Any rom developers are welcome to include it in their roms. All I ask is a simple nod in my direction. If any charge devs besides dwitherell happen to wander over here, I do have a modified libwebcore for the charge with the same mod, if you'd like to include that in your roms.


----------



## daventodd

How would I put this on my Strat using CWM? Do I simply flash the .zip like I did the "stock-zImage" when I rooted my Strat?


----------



## Skylinez

daventodd said:


> How would I put this on my Strat using CWM? Do I simply flash the .zip like I did the "stock-zImage" when I rooted my Strat?


Go to recovery, Clear cache/Dalvik cache.
Flash a zip from sdcard
Find this file
And boom!


----------



## dwitherell

And slowly all the little tweaks for EI2 rise again... hehe

Anyhoo - this lib did change a wee bit between EI2 and FF1, so here is an updated variant for use on FF1. Instructions for use are the same as the original.

*Always Animate Gifs-inator*
md5: 4D9CD6492536AB74AC7A5CEEC8D6236C


----------



## bzw

dwitherell said:


> And slowly all the little tweaks for EI2 rise again... hehe
> 
> Anyhoo - this lib did change a wee bit between EI2 and FF1, so here is an updated variant for use on FF1. Instructions for use are the same as the original.
> 
> *Always Animate Gifs-inator*
> md5: 4D9CD6492536AB74AC7A5CEEC8D6236C


 HELP
I tried this and my strat can't get off the samsung screen. I can get into cwm, but i don't know how to get the phone to boot,


----------



## Skylinez

bzw said:


> HELP
> I tried this and my strat can't get off the samsung screen. I can get into cwm, but i don't know how to get the phone to boot,


 Try doing a cache/dalvik/data wipe in CWM and see if you can boot. Or if you have a recent Nandroid just backup to that.


----------



## bzw

i tried the dalvik cache wipe, that didn't help. Do you mean to wipe all data? ,i didn't want to lose my settings on the apps that were reinstalled. (i know , i should have taken care of that; i had downloaded an app for that, but didn't get a chance to use it yet.
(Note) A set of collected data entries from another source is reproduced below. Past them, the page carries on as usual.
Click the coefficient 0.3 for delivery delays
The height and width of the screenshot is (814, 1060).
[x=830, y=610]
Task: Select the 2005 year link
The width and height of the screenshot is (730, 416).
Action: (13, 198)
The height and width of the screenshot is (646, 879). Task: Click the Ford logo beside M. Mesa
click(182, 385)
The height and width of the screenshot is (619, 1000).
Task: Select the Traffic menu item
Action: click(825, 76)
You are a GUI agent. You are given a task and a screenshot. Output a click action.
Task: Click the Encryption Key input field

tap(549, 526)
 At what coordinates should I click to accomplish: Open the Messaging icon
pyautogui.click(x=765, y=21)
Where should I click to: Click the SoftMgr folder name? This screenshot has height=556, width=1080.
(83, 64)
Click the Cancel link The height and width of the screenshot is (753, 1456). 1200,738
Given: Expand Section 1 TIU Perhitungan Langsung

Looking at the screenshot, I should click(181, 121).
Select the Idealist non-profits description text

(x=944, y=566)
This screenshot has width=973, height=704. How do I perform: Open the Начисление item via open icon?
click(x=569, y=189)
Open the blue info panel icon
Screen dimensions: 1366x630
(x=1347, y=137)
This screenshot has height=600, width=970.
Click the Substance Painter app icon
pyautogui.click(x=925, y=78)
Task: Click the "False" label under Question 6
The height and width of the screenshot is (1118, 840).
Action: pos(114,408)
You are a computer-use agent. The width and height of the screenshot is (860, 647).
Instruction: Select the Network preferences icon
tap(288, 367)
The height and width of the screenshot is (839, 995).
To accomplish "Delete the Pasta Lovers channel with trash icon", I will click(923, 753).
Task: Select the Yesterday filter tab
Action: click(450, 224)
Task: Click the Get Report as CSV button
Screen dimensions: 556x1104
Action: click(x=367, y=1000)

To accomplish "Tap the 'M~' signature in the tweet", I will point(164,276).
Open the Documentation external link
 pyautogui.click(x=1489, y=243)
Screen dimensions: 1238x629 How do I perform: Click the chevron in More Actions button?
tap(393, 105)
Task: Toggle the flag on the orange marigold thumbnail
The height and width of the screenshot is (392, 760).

I didn't think that this would cause a problem).


----------



## Skylinez

Well I haven't used a strat in a while and I was recommending a full data wipe but I would wait to see if someone more experienced can answer.


----------



## bzw

i ended up flash the kernel and the tweak again. now i'm backing up my app data as well. is it possible to flash the gif animators without a problem again?


----------



## Crystawth

This modification is already present in tweaked 2.2.

If you are referring to BOOT ANIMATIONS, this is not it. Animated GIFS are a different thing entirely. I know you were having trouble with that before, so I want to make sure you understand the difference.


----------



## bzw

I was referring to boot animations. I did install RHCP's Kernel. Is any advantage to having Tweakstock instead?


----------



## Crystawth

all the kernels are basically the same. some have more options enabled than others. I chose tweakstock as the kernel for its simplicity.

if you truly want boot animations, then RHCPs kernel is the way to go for you.


----------



## bzw

i guess i should rephrase the question. i have installed RHCP's kernel. If there significant advantages to the tweak, i would reinstall it. speed, etc. i don't know what the differences are.


----------



## Crystawth

since they are all based on the same source, with only minor tweaks, i would say they are all very similar.

when I was on tweaked 2.2 i used _bag_'s kernel personally. Not sure where the link for it went though.

To be honest, If you don't need overclocking or boot animations or any of those extras, stick with tweakstock. if you want overclocking and boot animation support, go RHCP.

they both function rather similar.


----------